We are couple goals, as we are constantly reminded. To our delight.

But not all changes in relationships are positive ones and it’s these ones that I find unsettling, especially when it’s nothing that I’ve done. It just happened naturally with no explanations.

I had a relationship for about a year with a wonderful person. It truly was a great relationship but towards the end their mental health was struggling. They weren’t able to communicate like they once did. Soon our weekly chats were turning monthly and then it became not at all. My skin crawled. My PTSD and mental health tried to put the blame on me.

“What did I do?” was asked heaps and my brain would find many reasons as to what I could have done.

Relationships can be seasons and sometimes the shift between seasons can be a difficult one to adjust to.

Another relationship didn’t quite reach a year, but as I learn that friendships work both ways, I realised (too late in this instance) that I was giving more effort in the relationship than I was receiving. I had to fight (almost physically) the guilt I felt walking away from that friendship. Especially when, almost like glass shattering, they started to gaslight me.

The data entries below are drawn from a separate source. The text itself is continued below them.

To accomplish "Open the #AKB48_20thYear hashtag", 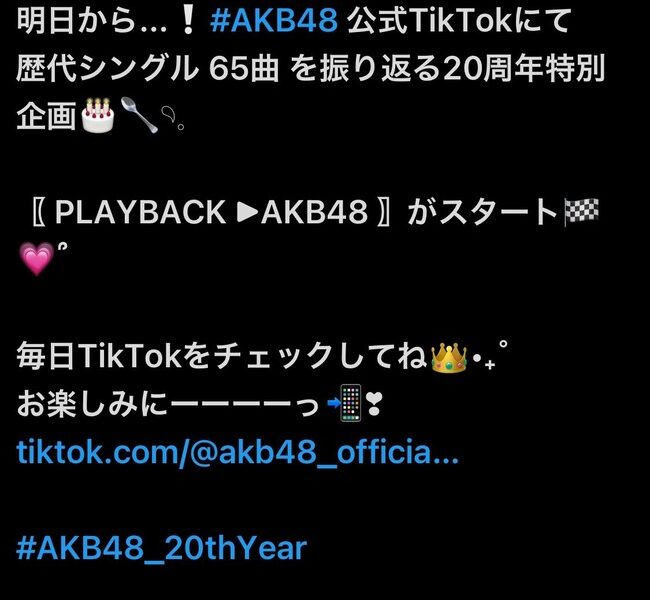I will pyautogui.click(x=162, y=548).
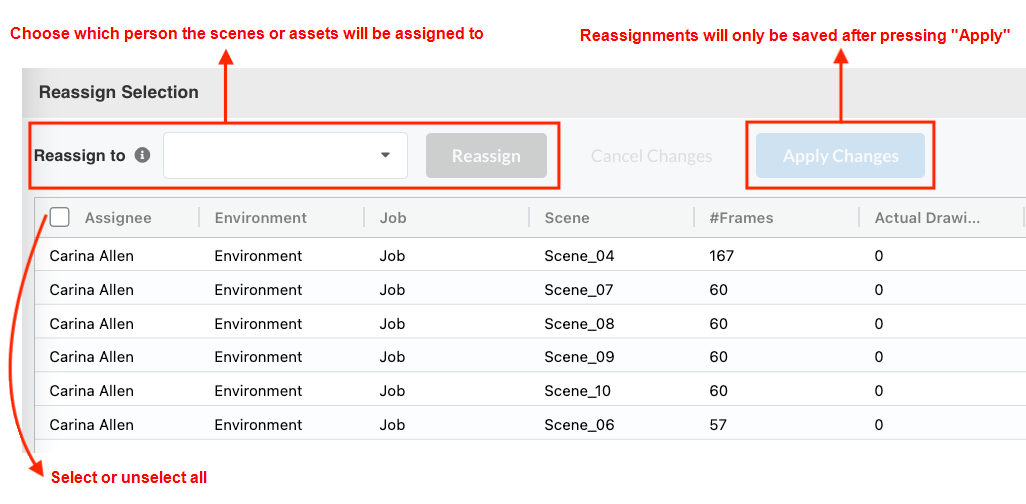Image resolution: width=1026 pixels, height=504 pixels.
Task: Click the Environment column header
Action: click(260, 218)
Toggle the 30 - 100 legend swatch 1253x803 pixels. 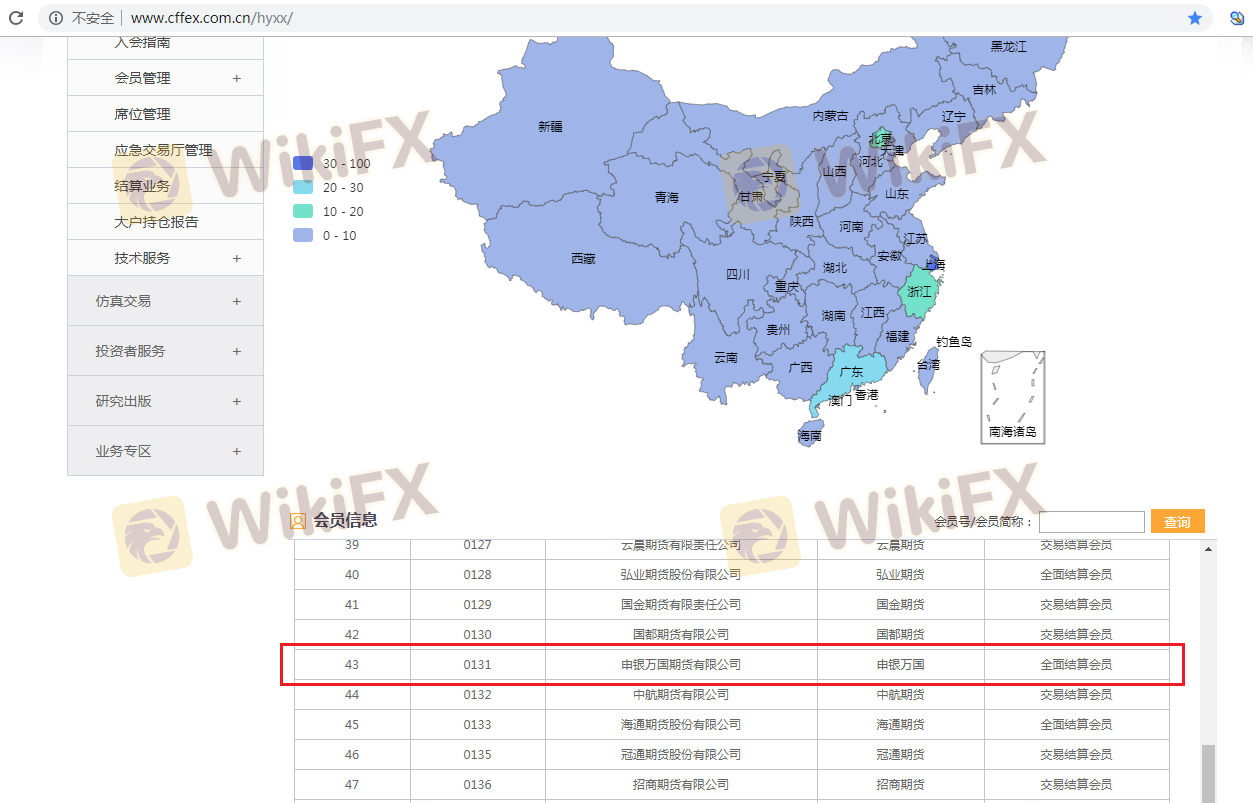(302, 164)
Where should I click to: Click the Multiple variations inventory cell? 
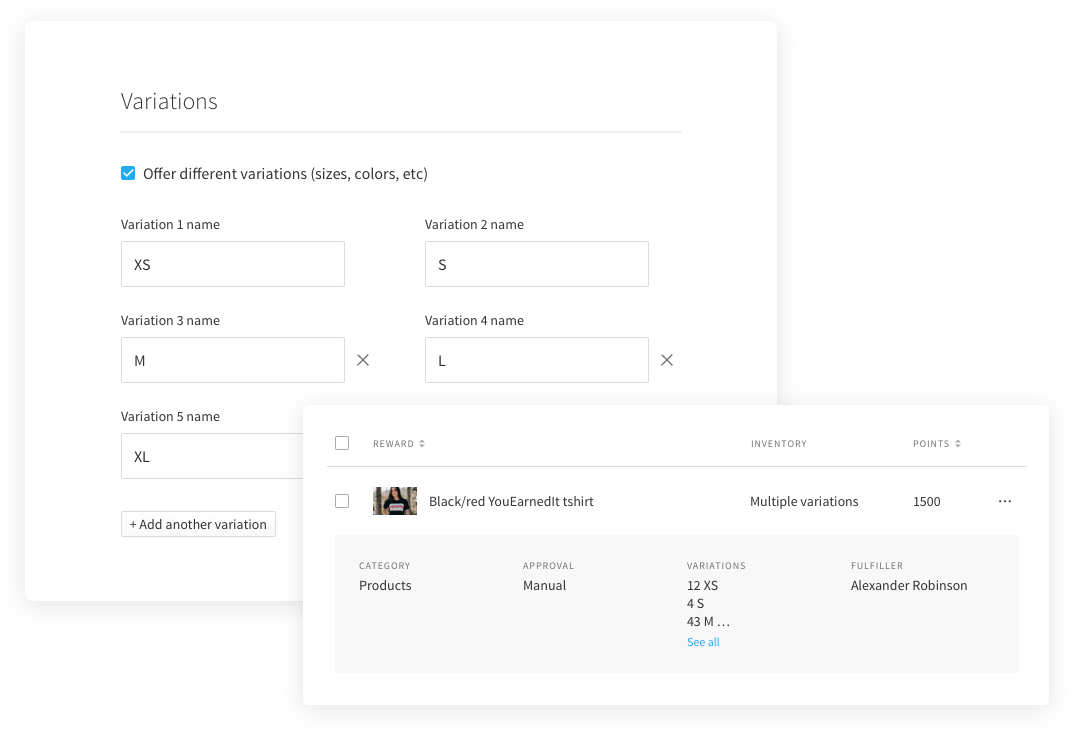pyautogui.click(x=804, y=501)
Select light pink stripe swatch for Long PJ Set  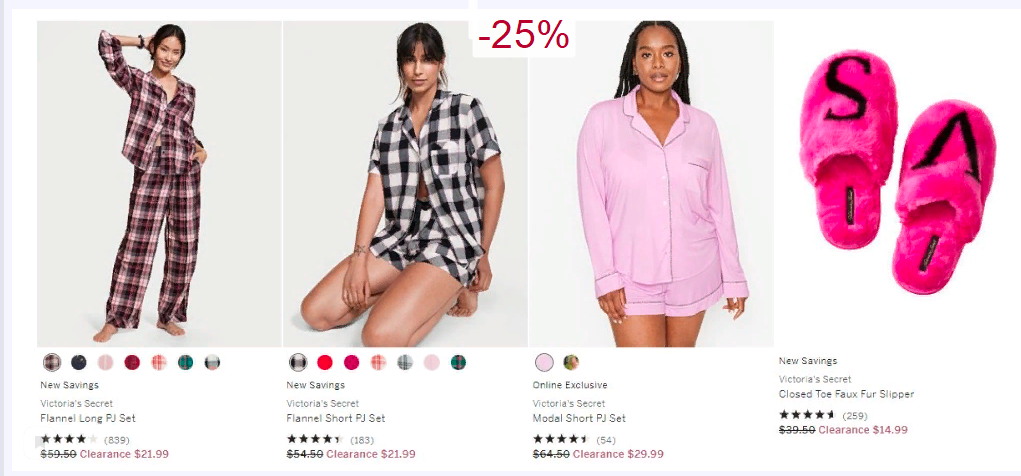tap(105, 362)
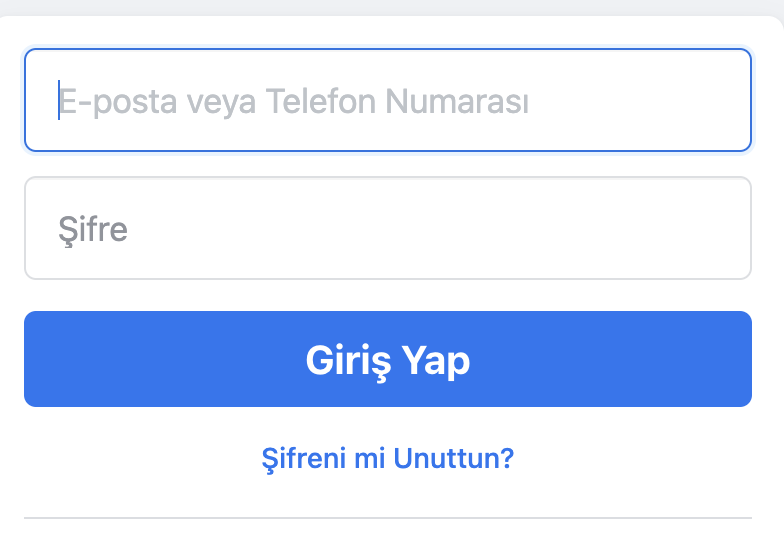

My brain does enough gaslighting to myself. My imposter syndrome was a professional at it. I didn’t need someone I trusted to suddenly do the same.

But the truth of the matter is this…things change all the time. It never stays the same, especially with people. Being a neurodivergent person, a Non-Binary person, a traumatised person, a survivor of domestic violence and bullying, escaping conversion therapy…you can imagine how letting someone you care about go can be quite difficult.

The last month I’ve dealt with letting someone else go as their mental health deteriorated. I did all I could to stay by their side but they kept pushing me away. Their words becoming more accusations, hurtful and gaslighting…in the end they’d tell me I wasn’t willing to talk it out, but what they meant to say was, I wasn’t going to give in and accept that I was this awful person they were trying to convince me to be. My mental health does that enough. I don’t need anyone in my life again just echoing what I think.

Letting go when you can’t change with the change is the hardest part of growing up. It can take so much time to “get over it”, but let’s face the truth here, sometimes you never do. It’s like grief. The pain may dull sometimes but it will always be there.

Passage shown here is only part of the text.